# SOURCE PASSAGE
=== Begin Enclosure ===

Dealing with the bar at both national and international levels reinforced to me something which I already knew, which was that the Australian Bar, as a whole, is an exceptional band of practitioners and that the rule of law is precious and a fundamental part of society, which must be protected at all costs.

I have been very fortunate to work with a number of counsel who greatly influenced me and who supported me. Stephen Walsh QC, Andrew Harris QC, Jonathon Wells QC and Barry Beazley QC, later a judge of the District Court, took an interest in my career and encouraged, advised and supported me in their own ways. 

I am delighted my former chambers’ colleague, now Kari J, is present today, as well as a former junior of mine, now her Honour Judge Dickson of the Federal Circuit and Family Court of Australia. 

I was very fortunate during my time at the bar to be juniored by some excellent junior counsel and it is pleasing to see those counsel advance in their careers. 

I was fortunate to be appointed to the District Court of South Australia in 2018. I learnt a great deal about society and saw a different side to it whilst on that court. I had the great fortune and benefit of working with some outstanding judges, including Chief Judge Michael Evans and their honours, Judges Paul Slattery, Geraldine Davidson and Karen Thomas, all of whom are present today.

=== End Enclosure ===

# THE TASK
Write out the part of the speech that begins at the words "Dealing with the" and stops after "Court of Australia.". The data after this point is separate from the speech.

# Saved data entries

=== Begin Enclosure ===

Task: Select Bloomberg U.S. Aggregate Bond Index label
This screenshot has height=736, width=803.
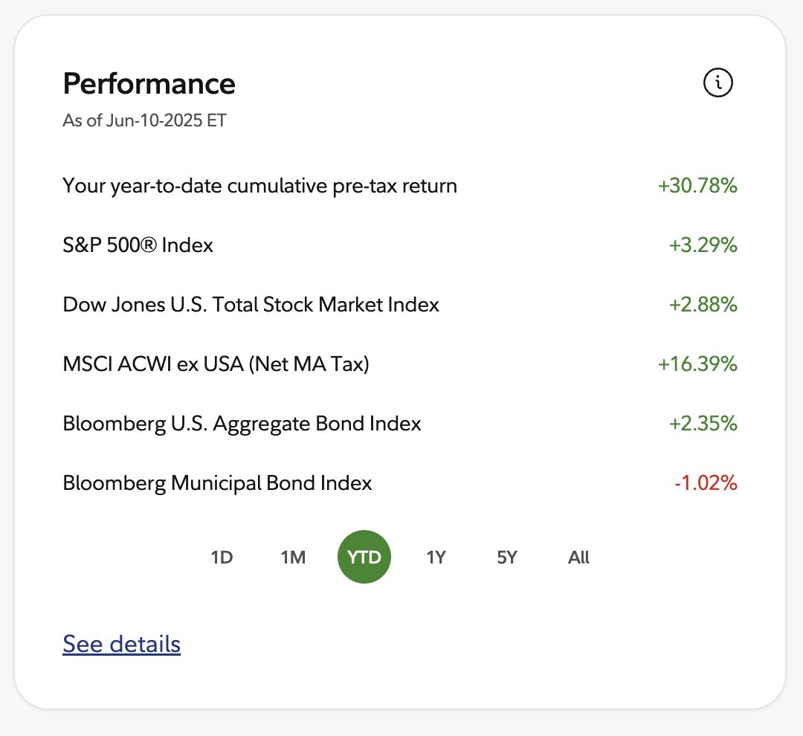Action: (242, 424)
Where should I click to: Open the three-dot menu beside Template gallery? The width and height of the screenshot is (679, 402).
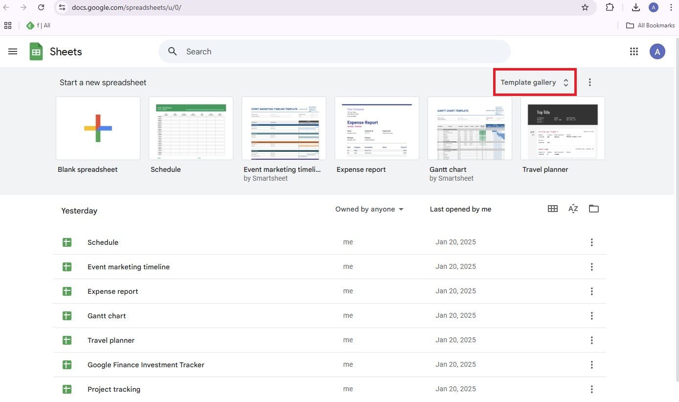tap(590, 82)
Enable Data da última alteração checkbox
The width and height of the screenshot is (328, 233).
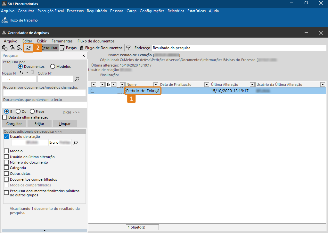point(5,117)
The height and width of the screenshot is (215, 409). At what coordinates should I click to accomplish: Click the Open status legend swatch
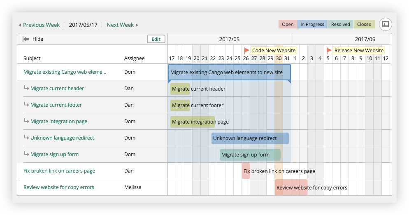[x=288, y=24]
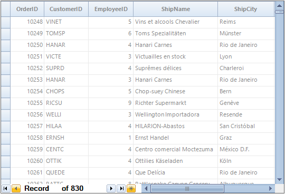This screenshot has height=194, width=285.
Task: Select the OrderID column header
Action: [27, 9]
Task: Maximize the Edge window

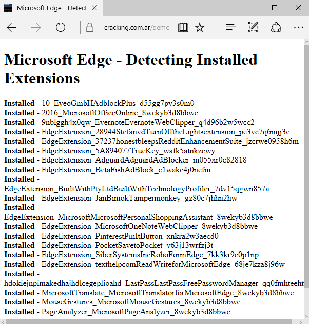Action: pos(275,8)
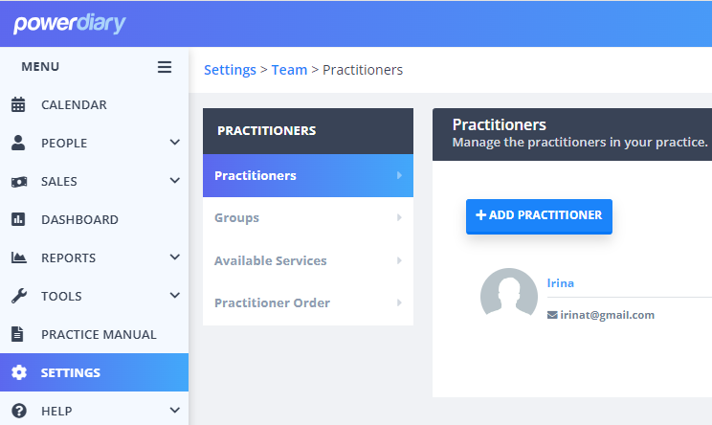
Task: Click the Add Practitioner button
Action: (x=539, y=216)
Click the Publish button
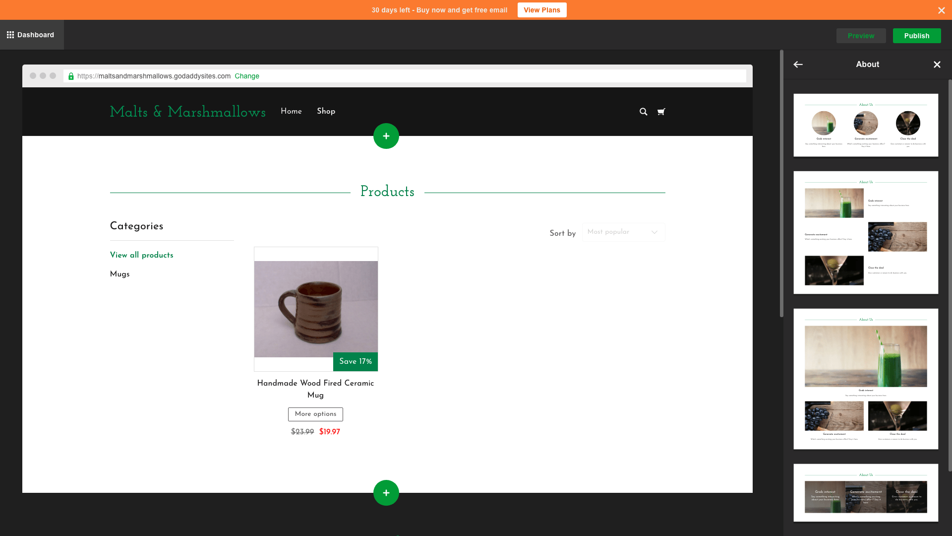The image size is (952, 536). (916, 36)
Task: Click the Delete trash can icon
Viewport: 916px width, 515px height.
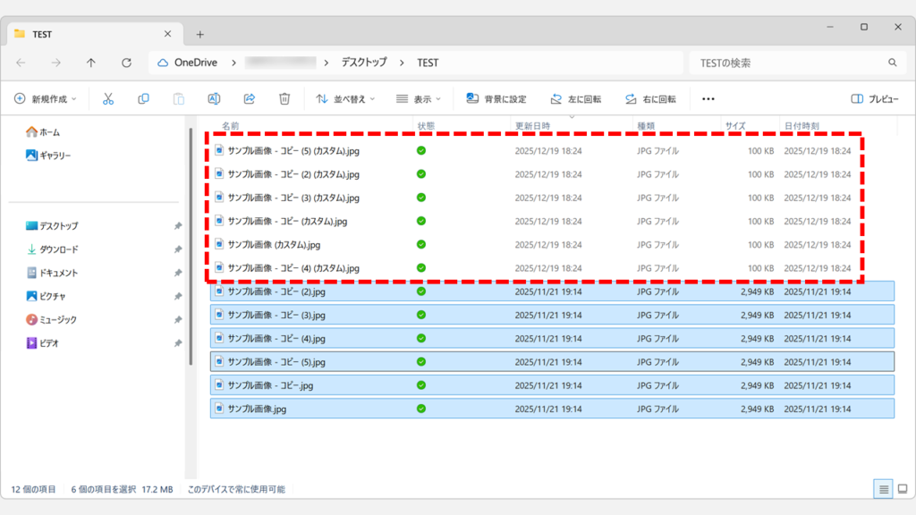Action: click(x=284, y=98)
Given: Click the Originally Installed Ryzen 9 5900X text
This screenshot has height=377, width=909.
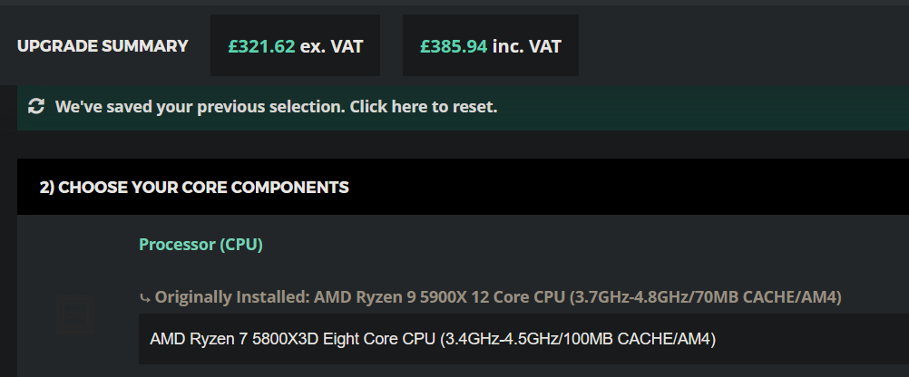Looking at the screenshot, I should [498, 297].
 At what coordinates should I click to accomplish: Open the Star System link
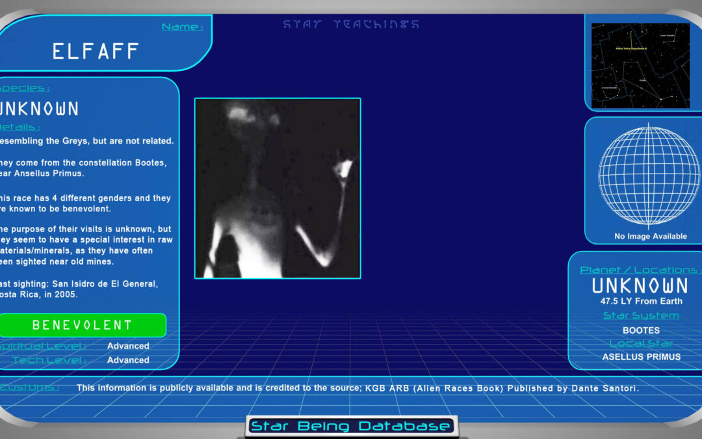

=== End Enclosure ===

# ANSWER BELOW
Dealing with the bar at both national and international levels reinforced to me something which I already knew, which was that the Australian Bar, as a whole, is an exceptional band of practitioners and that the rule of law is precious and a fundamental part of society, which must be protected at all costs.

I have been very fortunate to work with a number of counsel who greatly influenced me and who supported me. Stephen Walsh QC, Andrew Harris QC, Jonathon Wells QC and Barry Beazley QC, later a judge of the District Court, took an interest in my career and encouraged, advised and supported me in their own ways. 

I am delighted my former chambers’ colleague, now Kari J, is present today, as well as a former junior of mine, now her Honour Judge Dickson of the Federal Circuit and Family Court of Australia.